__Set problem__
Convert the data below into a JSON list of strings, with each line as its own string and blank lines omitted.

Items listed in a dataset:
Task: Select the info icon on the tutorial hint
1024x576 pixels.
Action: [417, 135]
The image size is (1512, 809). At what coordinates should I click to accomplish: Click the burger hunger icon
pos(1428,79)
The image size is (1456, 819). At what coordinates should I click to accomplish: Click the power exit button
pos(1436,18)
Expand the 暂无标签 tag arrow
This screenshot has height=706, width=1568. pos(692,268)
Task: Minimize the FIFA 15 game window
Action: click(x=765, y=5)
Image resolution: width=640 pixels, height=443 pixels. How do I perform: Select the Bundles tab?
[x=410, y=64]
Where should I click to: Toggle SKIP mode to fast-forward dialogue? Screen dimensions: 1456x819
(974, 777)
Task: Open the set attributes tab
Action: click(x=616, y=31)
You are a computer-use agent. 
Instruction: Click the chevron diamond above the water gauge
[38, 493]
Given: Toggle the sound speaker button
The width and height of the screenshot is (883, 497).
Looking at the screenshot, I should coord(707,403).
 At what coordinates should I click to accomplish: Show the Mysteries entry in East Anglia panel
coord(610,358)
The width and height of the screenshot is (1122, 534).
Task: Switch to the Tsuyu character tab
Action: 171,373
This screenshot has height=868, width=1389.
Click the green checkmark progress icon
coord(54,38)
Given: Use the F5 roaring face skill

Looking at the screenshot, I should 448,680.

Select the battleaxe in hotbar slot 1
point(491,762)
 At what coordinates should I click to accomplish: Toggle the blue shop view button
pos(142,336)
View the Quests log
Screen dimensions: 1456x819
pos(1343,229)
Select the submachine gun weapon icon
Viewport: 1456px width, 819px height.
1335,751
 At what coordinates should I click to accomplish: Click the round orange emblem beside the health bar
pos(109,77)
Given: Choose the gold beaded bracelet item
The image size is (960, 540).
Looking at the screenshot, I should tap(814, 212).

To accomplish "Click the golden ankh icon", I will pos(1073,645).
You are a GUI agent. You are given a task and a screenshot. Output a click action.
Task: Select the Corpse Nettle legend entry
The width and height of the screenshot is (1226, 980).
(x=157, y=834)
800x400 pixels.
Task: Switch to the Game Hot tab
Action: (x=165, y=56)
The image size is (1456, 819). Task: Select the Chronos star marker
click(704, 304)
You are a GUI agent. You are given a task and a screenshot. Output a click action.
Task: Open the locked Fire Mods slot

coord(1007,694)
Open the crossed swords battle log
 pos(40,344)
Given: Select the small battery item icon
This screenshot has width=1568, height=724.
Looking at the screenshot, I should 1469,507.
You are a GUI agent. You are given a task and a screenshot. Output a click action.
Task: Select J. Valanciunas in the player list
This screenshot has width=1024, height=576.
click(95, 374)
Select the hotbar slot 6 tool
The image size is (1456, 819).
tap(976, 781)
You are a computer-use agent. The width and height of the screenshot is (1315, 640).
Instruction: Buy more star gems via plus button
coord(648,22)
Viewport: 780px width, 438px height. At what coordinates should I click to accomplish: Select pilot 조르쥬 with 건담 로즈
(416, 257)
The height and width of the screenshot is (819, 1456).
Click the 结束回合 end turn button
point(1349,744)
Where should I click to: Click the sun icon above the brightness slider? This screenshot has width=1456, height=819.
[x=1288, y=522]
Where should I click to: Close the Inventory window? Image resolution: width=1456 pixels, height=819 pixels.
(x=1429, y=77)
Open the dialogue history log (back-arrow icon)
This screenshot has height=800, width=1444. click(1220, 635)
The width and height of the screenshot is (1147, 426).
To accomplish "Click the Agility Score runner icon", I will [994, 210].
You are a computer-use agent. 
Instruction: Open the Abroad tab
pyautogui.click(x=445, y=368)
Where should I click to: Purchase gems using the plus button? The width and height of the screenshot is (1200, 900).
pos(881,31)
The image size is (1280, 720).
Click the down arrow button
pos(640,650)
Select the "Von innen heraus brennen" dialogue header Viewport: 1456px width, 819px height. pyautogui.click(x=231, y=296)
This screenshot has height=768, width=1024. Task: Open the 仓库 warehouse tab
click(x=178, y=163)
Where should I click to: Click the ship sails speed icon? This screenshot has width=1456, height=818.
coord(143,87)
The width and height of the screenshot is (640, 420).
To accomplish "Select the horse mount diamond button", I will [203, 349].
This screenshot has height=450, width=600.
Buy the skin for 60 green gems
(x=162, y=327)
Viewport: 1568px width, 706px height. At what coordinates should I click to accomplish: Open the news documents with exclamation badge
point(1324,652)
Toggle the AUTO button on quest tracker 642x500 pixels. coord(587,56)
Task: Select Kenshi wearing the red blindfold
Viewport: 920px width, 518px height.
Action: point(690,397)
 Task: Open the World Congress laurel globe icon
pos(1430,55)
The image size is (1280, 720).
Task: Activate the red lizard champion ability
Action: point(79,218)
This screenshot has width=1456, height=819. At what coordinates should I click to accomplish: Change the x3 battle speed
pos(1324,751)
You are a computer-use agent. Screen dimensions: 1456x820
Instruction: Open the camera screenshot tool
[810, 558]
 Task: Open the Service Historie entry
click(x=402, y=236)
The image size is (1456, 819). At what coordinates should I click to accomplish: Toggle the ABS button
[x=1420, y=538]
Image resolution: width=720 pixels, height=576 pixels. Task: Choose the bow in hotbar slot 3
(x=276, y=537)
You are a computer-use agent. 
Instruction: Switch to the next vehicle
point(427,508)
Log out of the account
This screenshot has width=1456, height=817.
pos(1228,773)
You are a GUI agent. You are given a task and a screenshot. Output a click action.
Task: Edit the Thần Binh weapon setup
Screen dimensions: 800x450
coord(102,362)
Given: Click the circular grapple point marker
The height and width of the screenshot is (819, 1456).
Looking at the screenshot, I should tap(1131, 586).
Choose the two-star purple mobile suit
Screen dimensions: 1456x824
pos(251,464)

__Expected answer__
[
  "Task: Select the info icon on the tutorial hint",
  "1024x576 pixels.",
  "Action: [417, 135]",
  "The image size is (1512, 809). At what coordinates should I click to accomplish: Click the burger hunger icon",
  "pos(1428,79)",
  "The image size is (1456, 819). At what coordinates should I click to accomplish: Click the power exit button",
  "pos(1436,18)",
  "Expand the 暂无标签 tag arrow",
  "This screenshot has height=706, width=1568. pos(692,268)",
  "Task: Minimize the FIFA 15 game window",
  "Action: click(x=765, y=5)",
  "Image resolution: width=640 pixels, height=443 pixels. How do I perform: Select the Bundles tab?",
  "[x=410, y=64]",
  "Where should I click to: Toggle SKIP mode to fast-forward dialogue? Screen dimensions: 1456x819",
  "(974, 777)",
  "Task: Open the set attributes tab",
  "Action: click(x=616, y=31)",
  "You are a computer-use agent. ",
  "Instruction: Click the chevron diamond above the water gauge",
  "[38, 493]",
  "Given: Toggle the sound speaker button",
  "The width and height of the screenshot is (883, 497).",
  "Looking at the screenshot, I should coord(707,403).",
  " At what coordinates should I click to accomplish: Show the Mysteries entry in East Anglia panel",
  "coord(610,358)",
  "The width and height of the screenshot is (1122, 534).",
  "Task: Switch to the Tsuyu character tab",
  "Action: 171,373",
  "This screenshot has height=868, width=1389.",
  "Click the green checkmark progress icon",
  "coord(54,38)",
  "Given: Use the F5 roaring face skill",
  "Looking at the screenshot, I should 448,680.",
  "Select the battleaxe in hotbar slot 1",
  "point(491,762)",
  " At what coordinates should I click to accomplish: Toggle the blue shop view button",
  "pos(142,336)",
  "View the Quests log",
  "Screen dimensions: 1456x819",
  "pos(1343,229)",
  "Select the submachine gun weapon icon",
  "Viewport: 1456px width, 819px height.",
  "1335,751",
  " At what coordinates should I click to accomplish: Click the round orange emblem beside the health bar",
  "pos(109,77)",
  "Given: Choose the gold beaded bracelet item",
  "The image size is (960, 540).",
  "Looking at the screenshot, I should tap(814, 212).",
  "To accomplish \"Click the golden ankh icon\", I will pos(1073,645).",
  "You are a GUI agent. You are given a task and a screenshot. Output a click action.",
  "Task: Select the Corpse Nettle legend entry",
  "The width and height of the screenshot is (1226, 980).",
  "(x=157, y=834)",
  "800x400 pixels.",
  "Task: Switch to the Game Hot tab",
  "Action: (x=165, y=56)",
  "The image size is (1456, 819). Task: Select the Chronos star marker",
  "click(704, 304)",
  "You are a GUI agent. You are given a task and a screenshot. Output a click action.",
  "Task: Open the locked Fire Mods slot",
  "coord(1007,694)",
  "Open the crossed swords battle log",
  " pos(40,344)",
  "Given: Select the small battery item icon",
  "This screenshot has width=1568, height=724.",
  "Looking at the screenshot, I should 1469,507.",
  "You are a GUI agent. You are given a task and a screenshot. Output a click action.",
  "Task: Select J. Valanciunas in the player list",
  "This screenshot has width=1024, height=576.",
  "click(95, 374)",
  "Select the hotbar slot 6 tool",
  "The image size is (1456, 819).",
  "tap(976, 781)",
  "You are a computer-use agent. The width and height of the screenshot is (1315, 640).",
  "Instruction: Buy more star gems via plus button",
  "coord(648,22)",
  "Viewport: 780px width, 438px height. At what coordinates should I click to accomplish: Select pilot 조르쥬 with 건담 로즈",
  "(416, 257)",
  "The height and width of the screenshot is (819, 1456).",
  "Click the 结束回合 end turn button",
  "point(1349,744)",
  "Where should I click to: Click the sun icon above the brightness slider? This screenshot has width=1456, height=819.",
  "[x=1288, y=522]",
  "Where should I click to: Close the Inventory window? Image resolution: width=1456 pixels, height=819 pixels.",
  "(x=1429, y=77)",
  "Open the dialogue history log (back-arrow icon)",
  "This screenshot has height=800, width=1444. click(1220, 635)",
  "The width and height of the screenshot is (1147, 426).",
  "To accomplish \"Click the Agility Score runner icon\", I will [994, 210].",
  "You are a computer-use agent. ",
  "Instruction: Open the Abroad tab",
  "pyautogui.click(x=445, y=368)",
  "Where should I click to: Purchase gems using the plus button? The width and height of the screenshot is (1200, 900).",
  "pos(881,31)",
  "The image size is (1280, 720).",
  "Click the down arrow button",
  "pos(640,650)",
  "Select the \"Von innen heraus brennen\" dialogue header Viewport: 1456px width, 819px height. pyautogui.click(x=231, y=296)",
  "This screenshot has height=768, width=1024. Task: Open the 仓库 warehouse tab",
  "click(x=178, y=163)",
  "Where should I click to: Click the ship sails speed icon? This screenshot has width=1456, height=818.",
  "coord(143,87)",
  "The width and height of the screenshot is (640, 420).",
  "To accomplish \"Select the horse mount diamond button\", I will [203, 349].",
  "This screenshot has height=450, width=600.",
  "Buy the skin for 60 green gems",
  "(x=162, y=327)",
  "Viewport: 1568px width, 706px height. At what coordinates should I click to accomplish: Open the news documents with exclamation badge",
  "point(1324,652)",
  "Toggle the AUTO button on quest tracker 642x500 pixels. coord(587,56)",
  "Task: Select Kenshi wearing the red blindfold",
  "Viewport: 920px width, 518px height.",
  "Action: point(690,397)",
  " Task: Open the World Congress laurel globe icon",
  "pos(1430,55)",
  "The image size is (1280, 720).",
  "Task: Activate the red lizard champion ability",
  "Action: point(79,218)",
  "This screenshot has width=1456, height=819. At what coordinates should I click to accomplish: Change the x3 battle speed",
  "pos(1324,751)",
  "You are a computer-use agent. Screen dimensions: 1456x820",
  "Instruction: Open the camera screenshot tool",
  "[810, 558]",
  " Task: Open the Service Historie entry",
  "click(x=402, y=236)",
  "The image size is (1456, 819). At what coordinates should I click to accomplish: Toggle the ABS button",
  "[x=1420, y=538]",
  "Image resolution: width=720 pixels, height=576 pixels. Task: Choose the bow in hotbar slot 3",
  "(x=276, y=537)",
  "You are a computer-use agent. ",
  "Instruction: Switch to the next vehicle",
  "point(427,508)",
  "Log out of the account",
  "This screenshot has width=1456, height=817.",
  "pos(1228,773)",
  "You are a GUI agent. You are given a task and a screenshot. Output a click action.",
  "Task: Edit the Thần Binh weapon setup",
  "Screen dimensions: 800x450",
  "coord(102,362)",
  "Given: Click the circular grapple point marker",
  "The height and width of the screenshot is (819, 1456).",
  "Looking at the screenshot, I should tap(1131, 586).",
  "Choose the two-star purple mobile suit",
  "Screen dimensions: 1456x824",
  "pos(251,464)"
]